As an example, let's estimate put option delta using this method. We originally valued the option at $5.0885 (above), given a stock input of $100. If we re-run our model after changing stock to $101 and keeping everything else constant, the option price decreases to $4.6978. Then, according to the formula above, our estimate of delta is:

f\prime(x) \approx \frac{5.0885 - 4.6978}{1} \approx -0.3907

Let's implement this in code. Again, PyTorch is overkill here because we're simply using the same Black-Scholes formula from Method 1 and re-running it six extra times to calculate our option greeks.

# black-scholes formula
def bs(stock, strike, rate, vol, time, dividend):
    d1 = (torch.log(stock/strike) + (rate - dividend + vol*vol/2)*time) / (vol*time**0.5)
    d2 = (torch.log(stock/strike) + (rate - dividend - vol*vol/2)*time) / (vol*time**0.5)
    ov = strike*torch.exp(-rate*time)*cdf(-d2) - stock*torch.exp(-dividend*time)*cdf(-d1)
    return ov

# baseline option value and 1% sensitivities
ov = bs(stock, strike, rate, vol, time, dividend)
delta = bs(1.01*stock, strike, rate, vol, time, dividend)
rho = bs(stock, strike, 1.01*rate, vol, time, dividend)
vega = bs(stock, strike, rate, 1.01*vol, time, dividend)
theta = bs(stock, strike, rate, vol, 1.01*time, dividend)
epsilon = bs(stock, strike, rate, vol, time, 1.01*dividend)
strike_greek = bs(stock, 1.01*strike, rate, vol, time, dividend)
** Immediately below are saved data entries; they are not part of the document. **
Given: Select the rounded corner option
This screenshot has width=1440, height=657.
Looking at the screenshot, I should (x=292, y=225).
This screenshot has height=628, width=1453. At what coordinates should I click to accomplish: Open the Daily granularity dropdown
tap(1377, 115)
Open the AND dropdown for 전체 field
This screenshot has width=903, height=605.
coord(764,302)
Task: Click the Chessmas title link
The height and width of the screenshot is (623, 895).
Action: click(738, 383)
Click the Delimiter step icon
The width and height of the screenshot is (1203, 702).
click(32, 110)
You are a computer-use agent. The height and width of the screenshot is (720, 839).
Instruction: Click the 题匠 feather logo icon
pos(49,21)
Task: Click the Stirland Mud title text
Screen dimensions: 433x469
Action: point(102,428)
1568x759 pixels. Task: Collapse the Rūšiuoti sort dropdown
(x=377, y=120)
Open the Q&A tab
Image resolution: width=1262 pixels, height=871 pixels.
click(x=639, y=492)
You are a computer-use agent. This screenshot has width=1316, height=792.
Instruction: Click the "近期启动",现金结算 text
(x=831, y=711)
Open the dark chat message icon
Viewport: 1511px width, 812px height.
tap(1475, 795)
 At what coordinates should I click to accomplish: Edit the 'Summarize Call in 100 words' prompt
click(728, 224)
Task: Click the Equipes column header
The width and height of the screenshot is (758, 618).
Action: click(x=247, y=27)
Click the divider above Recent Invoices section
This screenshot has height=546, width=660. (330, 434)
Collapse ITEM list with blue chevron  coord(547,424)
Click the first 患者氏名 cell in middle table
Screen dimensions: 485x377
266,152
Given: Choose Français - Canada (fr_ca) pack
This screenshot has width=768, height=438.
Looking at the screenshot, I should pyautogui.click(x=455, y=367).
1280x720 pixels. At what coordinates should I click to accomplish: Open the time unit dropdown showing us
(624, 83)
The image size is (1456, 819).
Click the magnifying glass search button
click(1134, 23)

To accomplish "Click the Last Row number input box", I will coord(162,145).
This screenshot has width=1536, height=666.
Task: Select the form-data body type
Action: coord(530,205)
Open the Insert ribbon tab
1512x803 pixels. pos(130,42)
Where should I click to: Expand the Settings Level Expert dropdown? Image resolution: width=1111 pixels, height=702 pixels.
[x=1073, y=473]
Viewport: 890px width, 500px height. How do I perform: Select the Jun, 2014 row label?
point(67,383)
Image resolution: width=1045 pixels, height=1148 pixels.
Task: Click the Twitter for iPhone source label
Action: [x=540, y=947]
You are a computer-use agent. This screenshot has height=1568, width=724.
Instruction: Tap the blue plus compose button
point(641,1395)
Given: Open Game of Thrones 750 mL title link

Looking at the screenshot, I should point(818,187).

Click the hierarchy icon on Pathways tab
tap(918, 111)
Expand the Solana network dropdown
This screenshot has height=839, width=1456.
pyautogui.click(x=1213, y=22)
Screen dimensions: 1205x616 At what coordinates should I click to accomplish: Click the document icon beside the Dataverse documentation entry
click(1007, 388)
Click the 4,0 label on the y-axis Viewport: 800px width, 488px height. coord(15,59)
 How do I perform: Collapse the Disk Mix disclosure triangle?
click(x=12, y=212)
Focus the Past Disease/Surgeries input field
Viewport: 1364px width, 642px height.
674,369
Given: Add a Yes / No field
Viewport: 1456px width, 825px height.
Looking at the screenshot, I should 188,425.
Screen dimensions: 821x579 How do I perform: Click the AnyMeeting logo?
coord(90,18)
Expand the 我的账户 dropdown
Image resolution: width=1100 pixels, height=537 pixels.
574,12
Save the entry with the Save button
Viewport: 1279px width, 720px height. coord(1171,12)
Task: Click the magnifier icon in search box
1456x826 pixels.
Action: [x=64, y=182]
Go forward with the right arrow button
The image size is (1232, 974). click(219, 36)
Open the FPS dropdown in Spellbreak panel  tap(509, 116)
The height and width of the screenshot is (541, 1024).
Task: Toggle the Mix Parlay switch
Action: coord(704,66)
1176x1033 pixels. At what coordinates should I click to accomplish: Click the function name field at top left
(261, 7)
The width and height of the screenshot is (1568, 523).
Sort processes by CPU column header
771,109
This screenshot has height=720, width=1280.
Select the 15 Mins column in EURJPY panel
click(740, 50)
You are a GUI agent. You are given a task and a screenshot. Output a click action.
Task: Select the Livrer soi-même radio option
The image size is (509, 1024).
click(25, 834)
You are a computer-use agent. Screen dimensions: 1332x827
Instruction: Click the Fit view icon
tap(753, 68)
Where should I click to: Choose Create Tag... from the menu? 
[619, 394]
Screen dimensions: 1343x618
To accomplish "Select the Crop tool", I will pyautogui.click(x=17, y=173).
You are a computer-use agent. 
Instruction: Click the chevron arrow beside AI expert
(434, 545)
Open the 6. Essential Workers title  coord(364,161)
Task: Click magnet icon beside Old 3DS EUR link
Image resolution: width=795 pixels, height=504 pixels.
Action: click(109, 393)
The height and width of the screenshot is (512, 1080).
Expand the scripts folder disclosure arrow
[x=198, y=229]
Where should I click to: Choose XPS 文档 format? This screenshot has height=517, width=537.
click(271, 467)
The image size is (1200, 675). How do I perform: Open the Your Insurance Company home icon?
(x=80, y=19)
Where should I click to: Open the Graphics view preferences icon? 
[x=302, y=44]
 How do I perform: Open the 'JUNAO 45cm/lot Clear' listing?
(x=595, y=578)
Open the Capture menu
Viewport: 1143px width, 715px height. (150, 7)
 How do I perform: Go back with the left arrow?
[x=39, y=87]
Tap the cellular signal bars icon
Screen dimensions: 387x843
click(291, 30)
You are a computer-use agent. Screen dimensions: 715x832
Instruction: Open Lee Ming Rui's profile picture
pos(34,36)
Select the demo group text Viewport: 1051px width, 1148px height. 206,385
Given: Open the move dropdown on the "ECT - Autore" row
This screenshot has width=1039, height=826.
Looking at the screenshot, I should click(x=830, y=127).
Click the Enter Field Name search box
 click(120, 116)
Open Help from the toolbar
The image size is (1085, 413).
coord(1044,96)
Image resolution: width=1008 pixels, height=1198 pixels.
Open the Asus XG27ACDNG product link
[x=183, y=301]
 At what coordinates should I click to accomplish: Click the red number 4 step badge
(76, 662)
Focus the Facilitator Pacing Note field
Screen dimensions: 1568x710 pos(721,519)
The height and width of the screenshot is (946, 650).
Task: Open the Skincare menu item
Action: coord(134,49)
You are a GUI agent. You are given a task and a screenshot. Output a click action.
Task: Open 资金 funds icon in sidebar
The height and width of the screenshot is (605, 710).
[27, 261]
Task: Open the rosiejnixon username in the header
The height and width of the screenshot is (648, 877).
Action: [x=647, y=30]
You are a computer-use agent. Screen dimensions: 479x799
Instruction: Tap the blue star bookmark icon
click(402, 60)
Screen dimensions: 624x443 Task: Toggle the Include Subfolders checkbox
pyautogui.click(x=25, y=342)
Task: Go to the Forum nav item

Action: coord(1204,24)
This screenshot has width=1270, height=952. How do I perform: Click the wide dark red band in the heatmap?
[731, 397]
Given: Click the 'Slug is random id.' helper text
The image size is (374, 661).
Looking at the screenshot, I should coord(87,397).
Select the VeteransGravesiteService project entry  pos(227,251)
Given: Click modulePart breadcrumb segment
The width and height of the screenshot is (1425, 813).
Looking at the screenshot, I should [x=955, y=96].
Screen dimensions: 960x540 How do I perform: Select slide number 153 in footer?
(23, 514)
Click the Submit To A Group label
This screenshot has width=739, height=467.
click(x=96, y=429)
# scaling; in each case, δ is 1% of the starting value
delta = (delta - ov) / (0.01*stock)
rho = (rho - ov) / (0.01*rate)
vega = (vega - ov) / (0.01*vol)
theta = (theta - ov) / (0.01*time)
epsilon = (epsilon - ov) / (0.01*dividend)
strike_greek = (strike_greek - ov) / (0.01*strike)

We see that the option greeks from this method vary slightly compared to the exact formulas used in Method 1. This is because we can only approximate the partial derivatives through finite difference. I used 1% sensitivities, which is fairly standard. Smaller values, like 0.1%, would result in greeks closer to the exact values, but wouldn't reflect as much convexity in the option price. That is typically the tradeoff with the finite differences method.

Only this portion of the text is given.